Here is a food coloring print. If you look carefully, you can see where I dripped water on it accidentally.
Here is a food coloring print. If you look carefully, you can see where I dripped water on it accidentally. Don’t do that.


Tempera paint:  If you are using tempera paints, thin them and use a paintbrush to carefully paint them on top of the shaving foam. It was especially gratifying to use tempera because I could slather on a goodly amount of pigment and leave very little white paper remaining. Also, there are a lot more colors from which to choose. You can mix food colors, but you never get an awesome purple or magenta that way.

The left side shows how I painted and dripped onto the shaving cream. The right shows the patterns I made with a toothpick.
The left side shows how I painted and dripped tempera onto the shaving cream. The right shows the patterns I made with a toothpick.
Detail of a tempera print
Detail of a tempera print

Acrylic paint and marbling dye: A major advantage of using these is that they are not water soluble. This means they are more permanent. Also, you can get more delicate results:

A print made with marbling dyes.
A print made with marbling dyes.

If you decide to go this route, you may want to add an extra step: put the print face up on a clean jelly roll pan and rinse it under running water. Then your print will be more archival. Plus, it will no longer smell like a manly man.

Washing an acrylic print.
Washing an acrylic print.

I did not opt for the pricey acrylics. You can often find the Palmer acrylics pictured below in the kids’ area of the art store, rather than the accomplished adult painter side.

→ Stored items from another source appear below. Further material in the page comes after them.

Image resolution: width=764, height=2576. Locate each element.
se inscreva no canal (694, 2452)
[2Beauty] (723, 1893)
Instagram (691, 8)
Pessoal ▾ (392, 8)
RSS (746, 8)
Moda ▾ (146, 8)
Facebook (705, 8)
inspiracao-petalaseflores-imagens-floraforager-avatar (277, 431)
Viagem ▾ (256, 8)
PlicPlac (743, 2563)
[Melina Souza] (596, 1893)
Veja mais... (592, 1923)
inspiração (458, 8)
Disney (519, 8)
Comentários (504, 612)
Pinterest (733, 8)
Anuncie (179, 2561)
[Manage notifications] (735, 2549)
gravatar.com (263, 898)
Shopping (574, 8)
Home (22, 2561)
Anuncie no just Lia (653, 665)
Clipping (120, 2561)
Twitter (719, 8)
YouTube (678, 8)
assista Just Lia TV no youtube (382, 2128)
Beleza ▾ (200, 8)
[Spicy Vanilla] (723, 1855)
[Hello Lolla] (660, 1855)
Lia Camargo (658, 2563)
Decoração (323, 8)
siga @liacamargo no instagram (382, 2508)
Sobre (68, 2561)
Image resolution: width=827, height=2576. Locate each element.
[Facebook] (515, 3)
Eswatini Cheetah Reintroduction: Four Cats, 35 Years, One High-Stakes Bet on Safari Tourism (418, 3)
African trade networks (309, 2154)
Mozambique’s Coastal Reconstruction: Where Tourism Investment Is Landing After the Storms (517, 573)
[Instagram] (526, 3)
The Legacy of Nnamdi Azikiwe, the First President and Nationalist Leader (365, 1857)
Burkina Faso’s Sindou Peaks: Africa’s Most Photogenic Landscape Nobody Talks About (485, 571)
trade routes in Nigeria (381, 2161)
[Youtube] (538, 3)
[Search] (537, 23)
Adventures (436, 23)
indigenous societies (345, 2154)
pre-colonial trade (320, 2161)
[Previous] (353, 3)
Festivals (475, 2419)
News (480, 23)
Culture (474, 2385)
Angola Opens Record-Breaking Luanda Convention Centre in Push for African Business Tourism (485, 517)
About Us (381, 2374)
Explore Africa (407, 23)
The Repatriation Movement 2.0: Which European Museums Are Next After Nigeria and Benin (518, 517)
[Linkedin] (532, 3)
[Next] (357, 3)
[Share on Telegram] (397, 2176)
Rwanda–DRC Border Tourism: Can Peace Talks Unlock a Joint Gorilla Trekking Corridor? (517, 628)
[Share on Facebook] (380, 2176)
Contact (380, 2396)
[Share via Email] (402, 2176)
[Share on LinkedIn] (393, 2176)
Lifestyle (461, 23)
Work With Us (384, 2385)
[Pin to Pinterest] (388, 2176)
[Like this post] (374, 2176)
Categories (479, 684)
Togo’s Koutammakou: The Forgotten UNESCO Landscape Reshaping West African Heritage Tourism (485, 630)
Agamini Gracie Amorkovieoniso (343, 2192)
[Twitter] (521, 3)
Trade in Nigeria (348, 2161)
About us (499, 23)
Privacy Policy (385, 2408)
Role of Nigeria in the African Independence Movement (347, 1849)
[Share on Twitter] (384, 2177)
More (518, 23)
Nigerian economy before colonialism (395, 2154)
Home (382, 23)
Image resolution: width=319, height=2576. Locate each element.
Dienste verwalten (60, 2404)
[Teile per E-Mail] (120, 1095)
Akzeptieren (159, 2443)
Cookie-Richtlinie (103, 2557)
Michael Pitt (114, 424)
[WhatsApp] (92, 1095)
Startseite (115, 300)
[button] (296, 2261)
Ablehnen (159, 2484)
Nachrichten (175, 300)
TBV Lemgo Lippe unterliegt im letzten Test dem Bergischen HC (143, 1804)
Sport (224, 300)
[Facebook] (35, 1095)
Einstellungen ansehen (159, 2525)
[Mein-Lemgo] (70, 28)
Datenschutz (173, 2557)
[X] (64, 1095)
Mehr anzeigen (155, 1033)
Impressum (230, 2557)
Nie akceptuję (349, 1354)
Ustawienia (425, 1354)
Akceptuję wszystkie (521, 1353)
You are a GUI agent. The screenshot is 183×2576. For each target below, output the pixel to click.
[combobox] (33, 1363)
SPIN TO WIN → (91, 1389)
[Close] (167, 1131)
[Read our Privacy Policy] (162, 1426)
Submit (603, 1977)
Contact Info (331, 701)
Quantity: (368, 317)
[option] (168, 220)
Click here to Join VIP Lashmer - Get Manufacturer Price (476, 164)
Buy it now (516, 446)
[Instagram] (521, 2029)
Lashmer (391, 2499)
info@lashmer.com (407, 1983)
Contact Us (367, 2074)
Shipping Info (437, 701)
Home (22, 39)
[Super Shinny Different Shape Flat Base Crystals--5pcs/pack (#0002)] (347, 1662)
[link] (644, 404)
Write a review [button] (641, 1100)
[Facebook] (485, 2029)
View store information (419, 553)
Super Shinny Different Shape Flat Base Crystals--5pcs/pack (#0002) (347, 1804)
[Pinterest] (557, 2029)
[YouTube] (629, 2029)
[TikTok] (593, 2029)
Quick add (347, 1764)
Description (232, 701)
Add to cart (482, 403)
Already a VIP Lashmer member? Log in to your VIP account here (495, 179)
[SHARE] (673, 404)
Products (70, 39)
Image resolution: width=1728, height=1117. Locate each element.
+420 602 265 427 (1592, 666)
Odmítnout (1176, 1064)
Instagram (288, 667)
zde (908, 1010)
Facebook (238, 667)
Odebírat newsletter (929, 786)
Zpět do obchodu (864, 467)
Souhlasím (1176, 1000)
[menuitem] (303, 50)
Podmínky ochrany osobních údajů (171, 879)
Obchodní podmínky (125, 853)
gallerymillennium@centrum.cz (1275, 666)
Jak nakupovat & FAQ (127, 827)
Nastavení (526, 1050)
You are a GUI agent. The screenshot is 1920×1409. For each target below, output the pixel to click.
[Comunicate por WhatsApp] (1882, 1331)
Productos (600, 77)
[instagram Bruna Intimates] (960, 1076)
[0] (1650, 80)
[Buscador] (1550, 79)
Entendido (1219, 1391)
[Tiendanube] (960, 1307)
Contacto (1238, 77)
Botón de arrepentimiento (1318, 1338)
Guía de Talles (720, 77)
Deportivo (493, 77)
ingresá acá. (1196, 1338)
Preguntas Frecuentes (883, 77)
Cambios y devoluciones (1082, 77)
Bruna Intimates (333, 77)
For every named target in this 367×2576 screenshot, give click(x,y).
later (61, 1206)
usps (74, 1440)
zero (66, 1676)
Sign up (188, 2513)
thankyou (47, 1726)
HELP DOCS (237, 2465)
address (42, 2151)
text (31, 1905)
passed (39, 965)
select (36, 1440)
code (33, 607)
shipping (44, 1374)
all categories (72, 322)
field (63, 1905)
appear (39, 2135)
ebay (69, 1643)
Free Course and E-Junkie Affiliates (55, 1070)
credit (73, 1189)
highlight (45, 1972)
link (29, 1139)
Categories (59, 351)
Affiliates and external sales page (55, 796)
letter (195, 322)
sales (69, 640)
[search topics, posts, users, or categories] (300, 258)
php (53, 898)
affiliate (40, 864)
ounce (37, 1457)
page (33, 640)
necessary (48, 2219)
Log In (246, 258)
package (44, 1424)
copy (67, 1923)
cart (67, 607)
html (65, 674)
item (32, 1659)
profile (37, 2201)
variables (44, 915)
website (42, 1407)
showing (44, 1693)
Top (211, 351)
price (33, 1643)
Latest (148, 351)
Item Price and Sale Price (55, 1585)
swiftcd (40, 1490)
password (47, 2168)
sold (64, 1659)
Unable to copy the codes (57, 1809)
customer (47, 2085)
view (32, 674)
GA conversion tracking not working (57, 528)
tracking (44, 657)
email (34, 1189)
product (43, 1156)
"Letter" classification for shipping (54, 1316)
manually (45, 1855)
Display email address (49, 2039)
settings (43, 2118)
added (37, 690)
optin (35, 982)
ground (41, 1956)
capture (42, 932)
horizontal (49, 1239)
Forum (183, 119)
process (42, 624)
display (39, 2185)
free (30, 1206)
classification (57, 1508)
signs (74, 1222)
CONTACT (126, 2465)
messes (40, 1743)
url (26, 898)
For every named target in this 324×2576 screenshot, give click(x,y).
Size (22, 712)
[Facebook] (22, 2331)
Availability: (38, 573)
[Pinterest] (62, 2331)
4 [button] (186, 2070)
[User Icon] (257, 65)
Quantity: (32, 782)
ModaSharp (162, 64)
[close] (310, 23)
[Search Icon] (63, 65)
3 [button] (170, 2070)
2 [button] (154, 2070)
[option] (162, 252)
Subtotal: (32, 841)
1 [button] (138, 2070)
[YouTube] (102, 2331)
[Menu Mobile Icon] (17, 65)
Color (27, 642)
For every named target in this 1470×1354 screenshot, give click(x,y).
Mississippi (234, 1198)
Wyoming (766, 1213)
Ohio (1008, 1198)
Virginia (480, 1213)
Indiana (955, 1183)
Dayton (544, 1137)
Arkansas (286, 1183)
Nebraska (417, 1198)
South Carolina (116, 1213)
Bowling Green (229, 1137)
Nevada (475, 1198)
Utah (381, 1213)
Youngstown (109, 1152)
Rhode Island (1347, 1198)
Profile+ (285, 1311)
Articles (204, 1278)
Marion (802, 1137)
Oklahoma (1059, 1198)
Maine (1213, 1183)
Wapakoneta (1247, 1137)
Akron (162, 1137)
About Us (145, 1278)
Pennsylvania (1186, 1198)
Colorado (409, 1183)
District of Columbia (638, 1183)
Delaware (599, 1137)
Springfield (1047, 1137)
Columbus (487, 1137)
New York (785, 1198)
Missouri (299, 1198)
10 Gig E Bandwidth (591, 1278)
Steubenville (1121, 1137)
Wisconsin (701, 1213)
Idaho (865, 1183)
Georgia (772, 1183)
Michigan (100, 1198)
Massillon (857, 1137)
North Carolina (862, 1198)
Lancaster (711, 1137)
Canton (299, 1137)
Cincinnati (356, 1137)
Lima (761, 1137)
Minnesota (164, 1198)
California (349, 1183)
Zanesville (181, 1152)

My next plan is to marbleize blank postcards. I was going to send one to my mother for Mothers’ Day, but it looks like I missed the boat. Maybe next year.

That’s all. Please let me know if you have any comments, questions, or suggestions.


Author: Beret Olsen

Beret Olsen is a writer, teacher, and photo editor for 100 Word Story. She loves toast, the Oxford comma, and all your comments and questions.

4 thoughts on “The Quick and Dirty Guide to Paper Marbling”

  1. Really great lesson. I recently learned hoe to make alcohol inks and want to try them with marbleing. I’ve also heard/read you can use laundry starch in place of the shaving cream for more archival results. Thanks so much for making this accessible for those who DON’T want to order sizing, alum and migrants from Dharma.


    1. I’d love to find out how to make alcohol inks. Those would certainly be more permanent than either food coloring or tempera paints. And thanks for the tip regarding laundry starch. I’ll have to try it!